Usual species monitoring has not been possible this year, but we have lots of good news stories. We had four bittern booming throughout the season, and an equally impressive four marsh harrier nests. As I’ve already mentioned the lapwing and redshank numbers have been great this year, and common tern are on for a record year as well. So far we’ve recorded 109 nests, which is the highest number since 1999! We’ve also had around 80 fledglings so far from Burrowes Pit, with still more to come as there are still some nests active. Unfortunately we lost a few chicks in the really cold wet weather we had earlier in the season, but they’ve bounced back and the second brood is going really well.

Our other highlights throughout the season have been a short-staying purple heron, a glossy ibis and a passing black kite! Unfortunately the white-tailed sea eagle that was in the area didn't quite pass over the reserve, that we know of!

Onwards

We will continue to work hard over the coming weeks and months ahead with electric fence strimming, fence installation, bench installation, further thistle spraying and loads more things! We’ll also be installing the new boardwalk along the Willow Trail, which Affinity Water generously funded the purchase of.

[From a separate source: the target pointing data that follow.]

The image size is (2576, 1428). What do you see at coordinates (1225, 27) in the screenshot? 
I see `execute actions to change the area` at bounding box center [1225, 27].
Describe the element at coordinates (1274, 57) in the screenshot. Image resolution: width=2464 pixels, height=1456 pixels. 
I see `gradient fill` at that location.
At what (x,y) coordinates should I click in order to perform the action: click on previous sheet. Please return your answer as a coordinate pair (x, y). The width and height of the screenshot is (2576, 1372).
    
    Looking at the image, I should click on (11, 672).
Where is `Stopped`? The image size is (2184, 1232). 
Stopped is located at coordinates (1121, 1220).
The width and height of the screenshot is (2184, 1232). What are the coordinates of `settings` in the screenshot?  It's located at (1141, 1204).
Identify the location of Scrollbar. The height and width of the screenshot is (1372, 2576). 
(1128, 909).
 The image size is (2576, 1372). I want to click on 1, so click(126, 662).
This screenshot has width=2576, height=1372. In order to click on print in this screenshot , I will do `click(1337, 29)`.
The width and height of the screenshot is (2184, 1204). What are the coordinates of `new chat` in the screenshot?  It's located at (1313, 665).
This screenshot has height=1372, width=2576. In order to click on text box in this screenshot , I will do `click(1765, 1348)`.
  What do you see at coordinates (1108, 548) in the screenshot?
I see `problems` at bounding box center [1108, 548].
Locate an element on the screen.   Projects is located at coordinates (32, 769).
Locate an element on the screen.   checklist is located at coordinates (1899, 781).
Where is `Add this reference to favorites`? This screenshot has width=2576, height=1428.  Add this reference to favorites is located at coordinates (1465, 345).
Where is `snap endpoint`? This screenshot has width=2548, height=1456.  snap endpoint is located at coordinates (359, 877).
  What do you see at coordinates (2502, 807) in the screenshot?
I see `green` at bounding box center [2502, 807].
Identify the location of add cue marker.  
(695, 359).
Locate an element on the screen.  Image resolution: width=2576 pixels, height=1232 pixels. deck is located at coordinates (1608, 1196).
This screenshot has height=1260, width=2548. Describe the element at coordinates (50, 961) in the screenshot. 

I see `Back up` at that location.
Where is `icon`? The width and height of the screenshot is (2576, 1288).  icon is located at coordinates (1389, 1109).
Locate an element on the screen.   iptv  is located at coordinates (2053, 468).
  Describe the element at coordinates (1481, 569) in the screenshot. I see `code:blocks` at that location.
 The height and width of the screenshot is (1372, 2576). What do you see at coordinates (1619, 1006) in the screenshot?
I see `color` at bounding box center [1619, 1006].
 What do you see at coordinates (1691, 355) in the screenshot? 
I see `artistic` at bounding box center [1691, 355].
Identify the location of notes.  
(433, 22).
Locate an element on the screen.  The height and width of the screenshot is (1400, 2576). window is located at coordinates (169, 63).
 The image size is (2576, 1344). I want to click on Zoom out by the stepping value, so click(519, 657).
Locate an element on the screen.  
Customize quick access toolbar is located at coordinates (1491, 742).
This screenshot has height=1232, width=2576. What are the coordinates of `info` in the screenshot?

If you do plan on visiting, please look at our social media accounts (@RSPBDungeness) to get the latest information on opening days and times, and to see which trails are open.

With lots of wildflowers in full bloom and insects galore around the reserve, now is a great time to visit. If you see a member of the team out working please come over and says a socially-distanced hello, we’d love to tell you more about the work we are doing.